Итак, получается, что 10000х30 = 300000 кг или 300 тонн. Ну 200… «Царь-колокол» в московском Кремле столько весит. Или это полный железнодорожный вагон того же серебра? А может, два таких вагона, три или сколько?.. Вообразим, а как вообще мог в то время кто-нибудь «задолжать» столь неподъемную сумму, в буквальном смысле? Как мог ее занять, а потом транспортировать куда-то к себе, и сколько бы охраны и прочих людских ресурсов на это понадобилось?.. Или пусть постепенно, но тогда в течение скольких лет и какое количество раз мог он занимать у своего господина такой объем или/и просто провороваться? Сейчас можно безналично и виртуально оперировать миллиардными суммами денег, это легко понять. Но в те-то времена?...
Нет, приходится признать, что здесь явный гротеск, гипербола в этой притче. Примерно, как Иисус говорил о «вере с горчичное зерно», которую, если кто имеет, то когда скажет какой-нибудь горе «подвинься отсюда туда», то будет ему.
А вот сто динариев – это более чем реальная сумма. Не слишком (и уж тем более не фантастически) большая, но и не такая уж малая. Вспомним из других мест Евангелий, что один динарий – это была довольно распространенная плата одного трудодня в поле (см. Мф. 20, 1-15). Для скромного труженика тех лет сумма могла быть довольно значительной – трехмесячный оклад при непрерывной работе без выходных, допустим. Для нашей российской провинции можно предположить, что заработок одного дня составит от 300, 500 и максимум до 1000 р. у скромных бюджетников. То есть 30000, 50000 или 100000 р.
******************************
* [ЗАДАНИЯ]:
1. Ответьте на вопросы по фрагменту о суммах долга:
(а) Сколько тонн получается в результате расчета 10000х30?
(б) С каким изречением Иисуса фрагмент сравнивает гиперболу в притче?
(в) Какой была распространенная плата за один трудодень в поле?
2. Перепишите без изменений часть фрагмента о суммах долга от слов «Итак, получается, что» до слов «в те-то времена?...».
Список, приведенный далее, к заданиям никакого отношения не имеет.

* [ПЕРЕЧЕНЬ ЗАПИСЕЙ]:
******************************
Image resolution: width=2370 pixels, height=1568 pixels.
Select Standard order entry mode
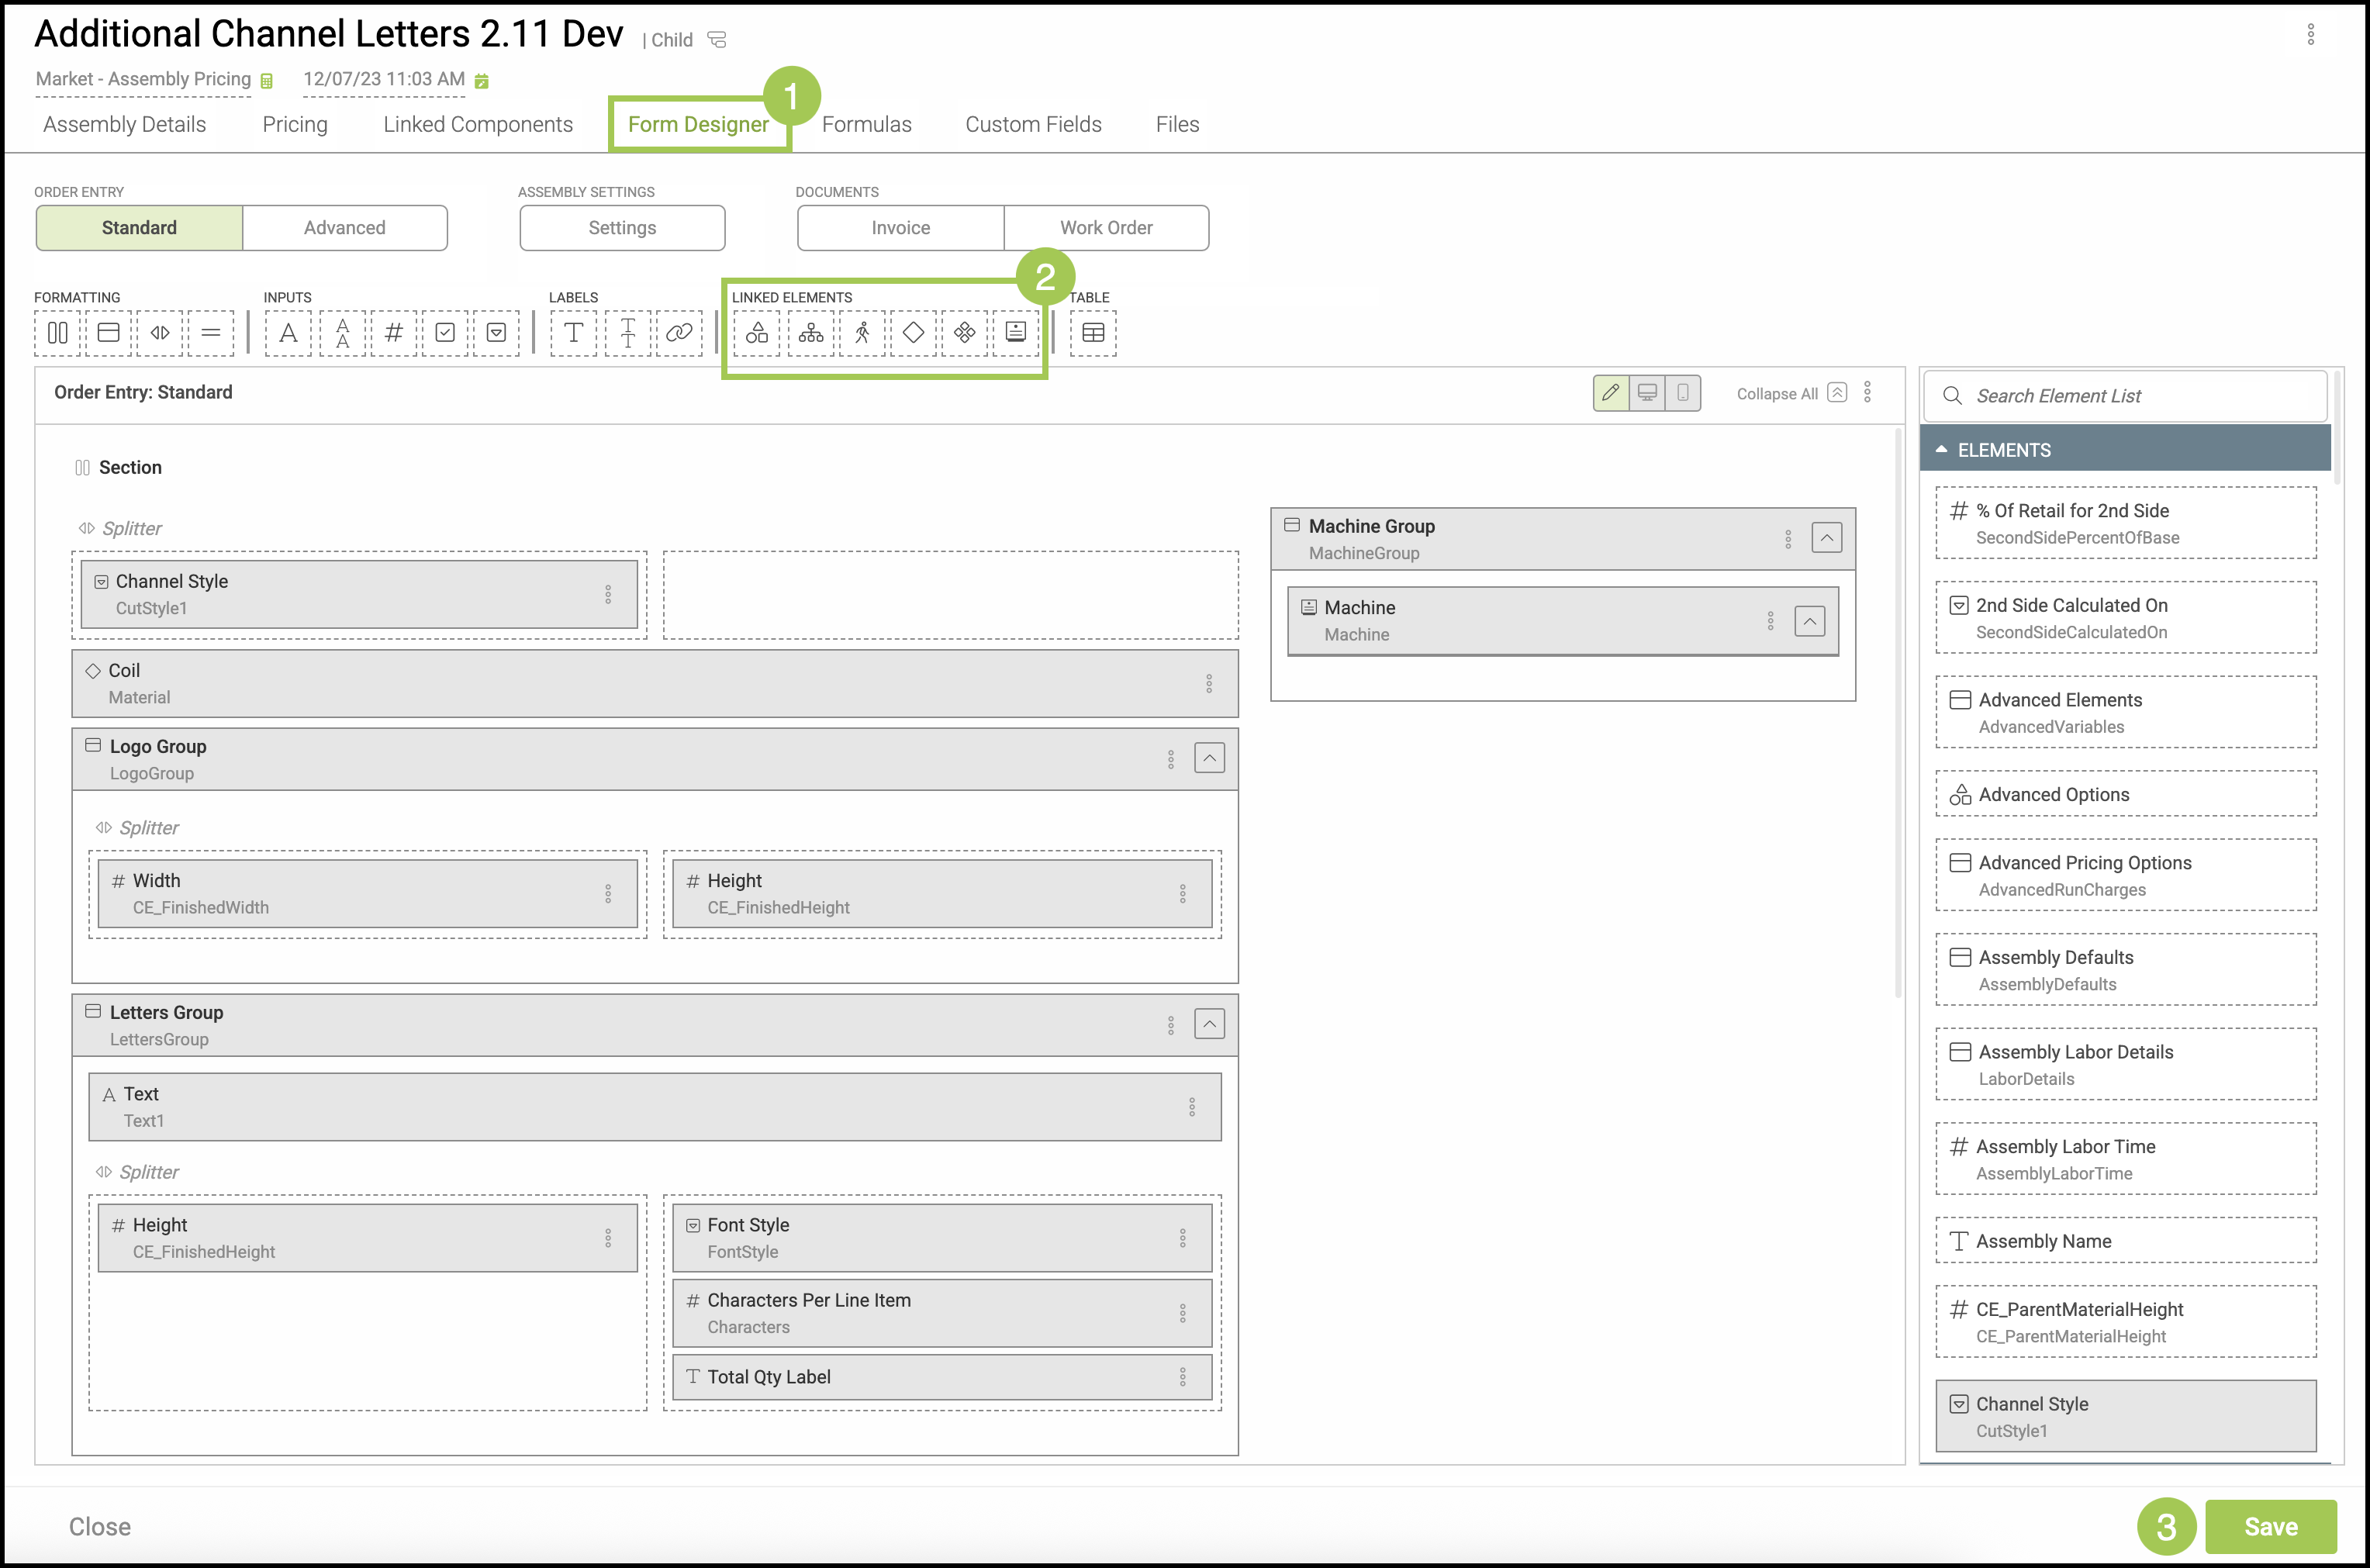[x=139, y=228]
******************************
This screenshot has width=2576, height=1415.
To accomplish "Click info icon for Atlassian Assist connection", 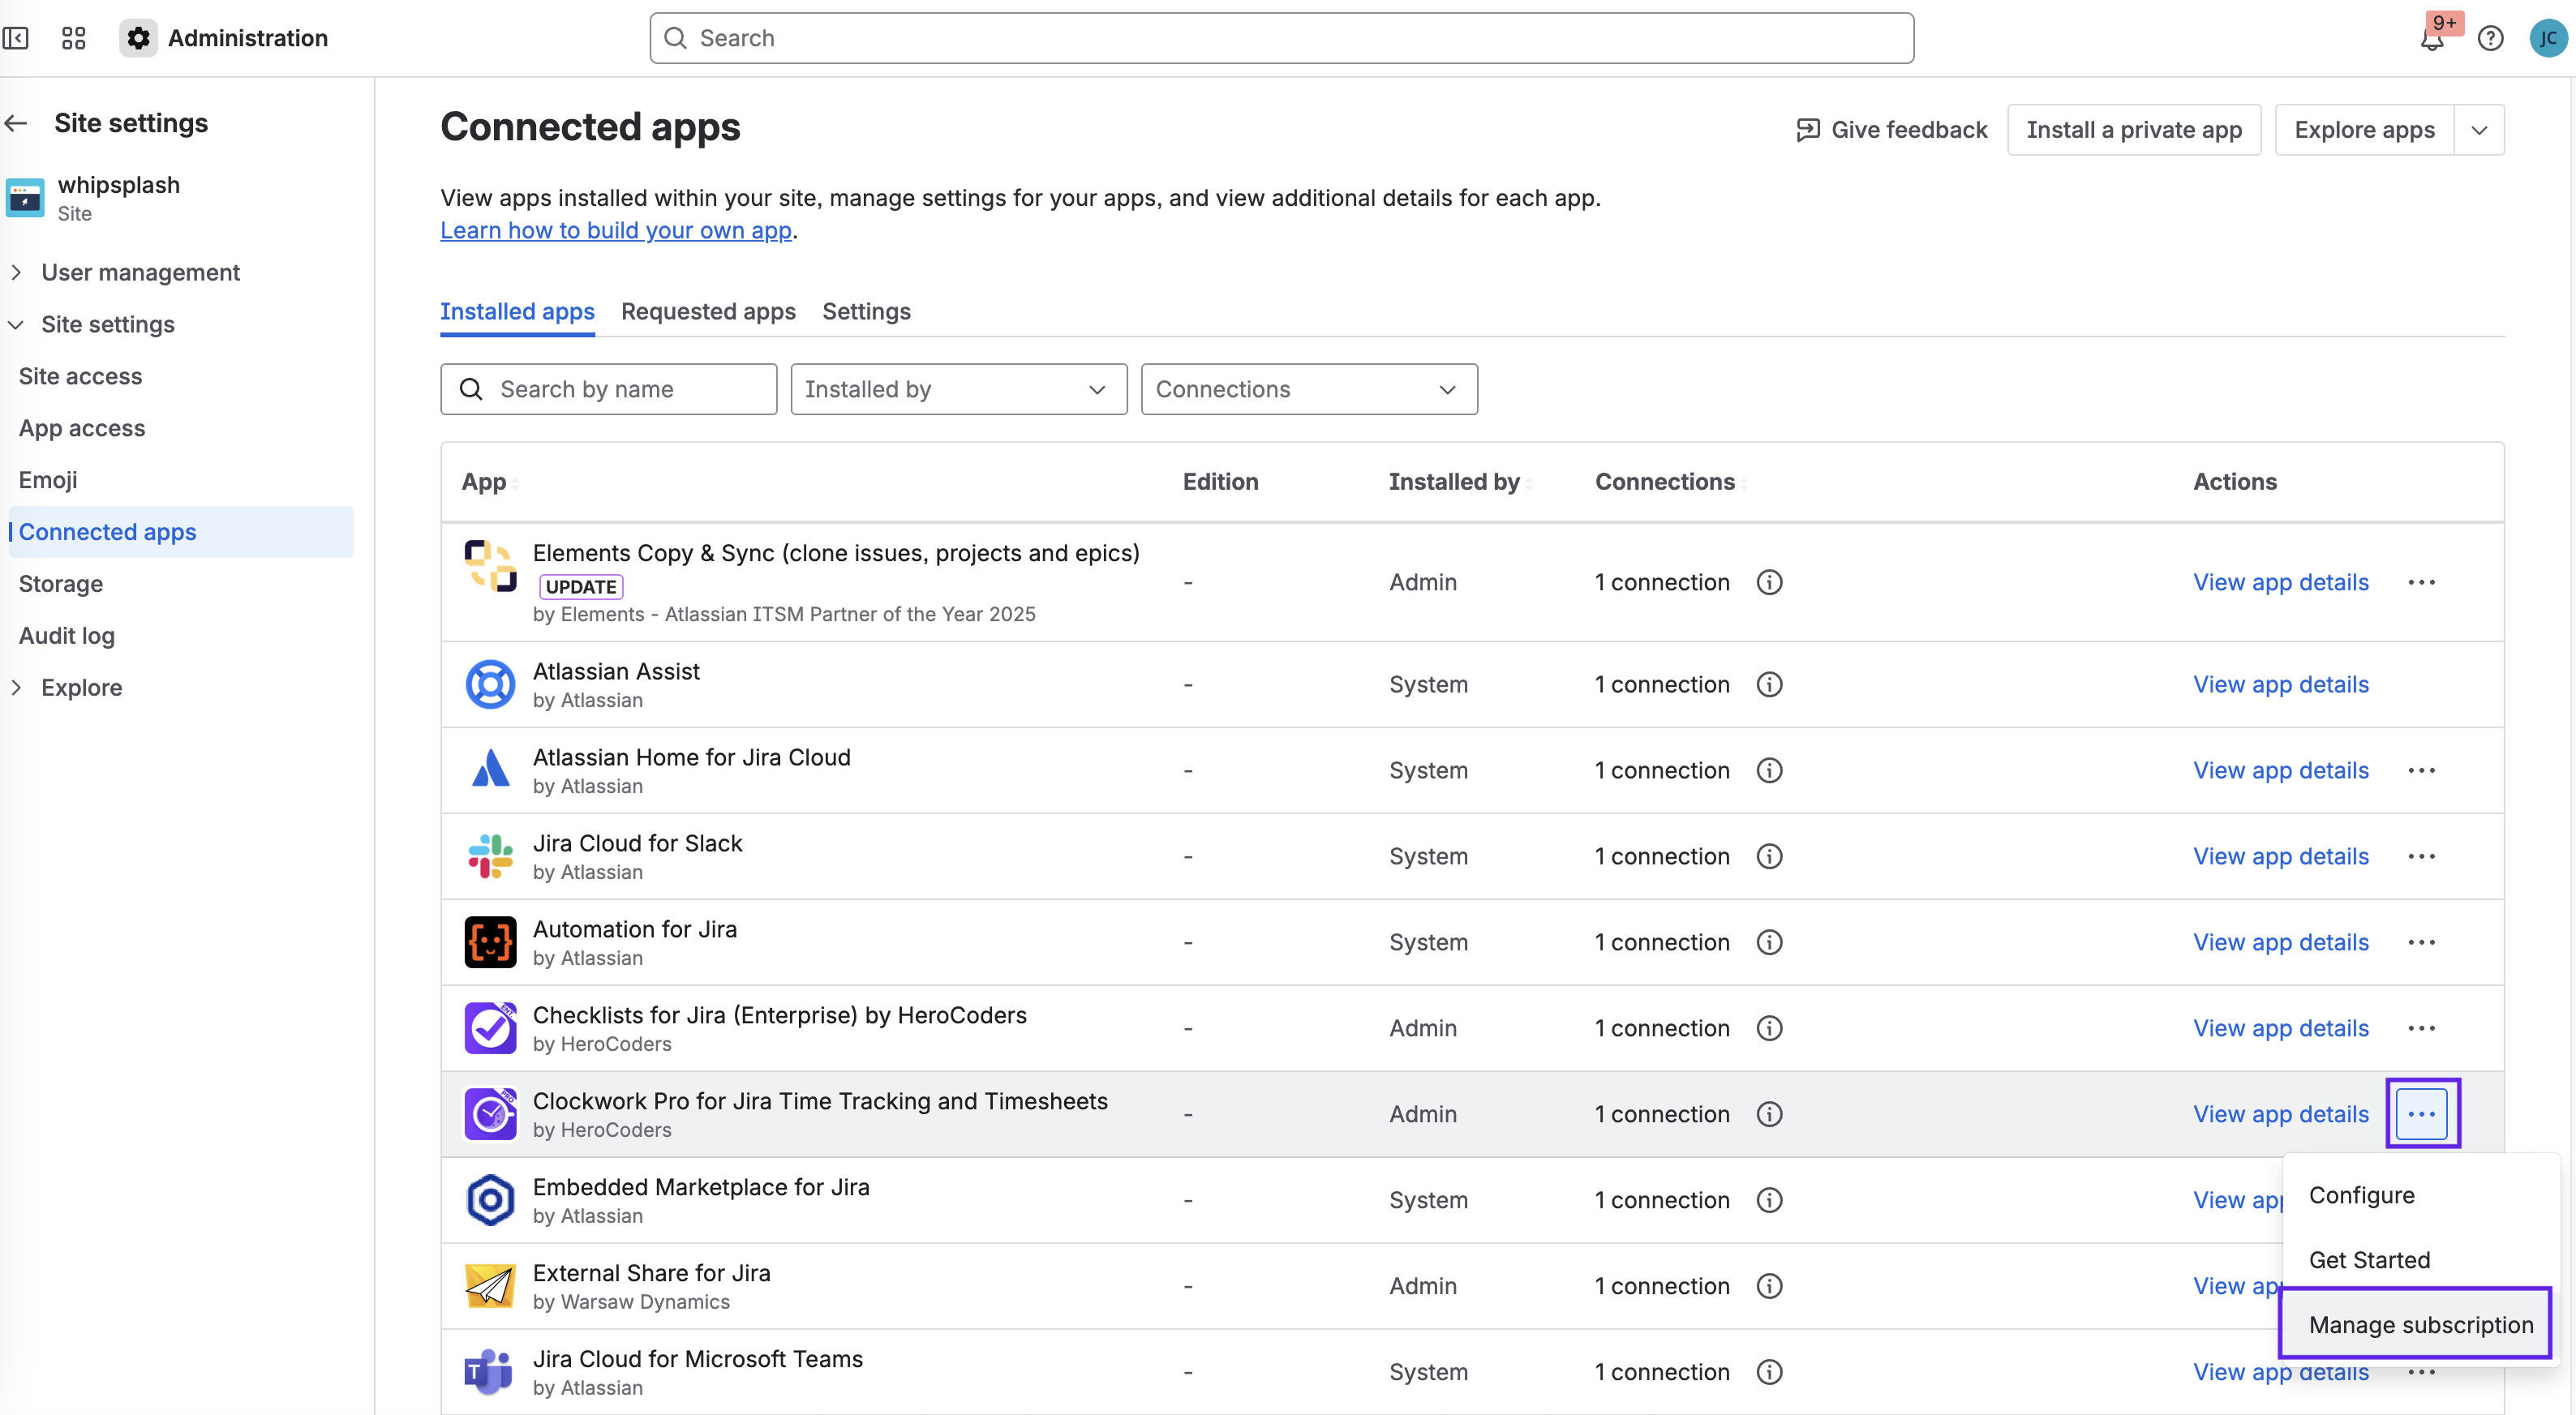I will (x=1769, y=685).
******************************
* [ОТВЕТЫ]:
1.
(а) 300 тонн.
(б) С изречением о «вере с горчичное зерно».
(в) Один динарий.

2.
Итак, получается, что 10000х30 = 300000 кг или 300 тонн. Ну 200… «Царь-колокол» в московском Кремле столько весит. Или это полный железнодорожный вагон того же серебра? А может, два таких вагона, три или сколько?.. Вообразим, а как вообще мог в то время кто-нибудь «задолжать» столь неподъемную сумму, в буквальном смысле? Как мог ее занять, а потом транспортировать куда-то к себе, и сколько бы охраны и прочих людских ресурсов на это понадобилось?.. Или пусть постепенно, но тогда в течение скольких лет и какое количество раз мог он занимать у своего господина такой объем или/и просто провороваться? Сейчас можно безналично и виртуально оперировать миллиардными суммами денег, это легко понять. Но в те-то времена?...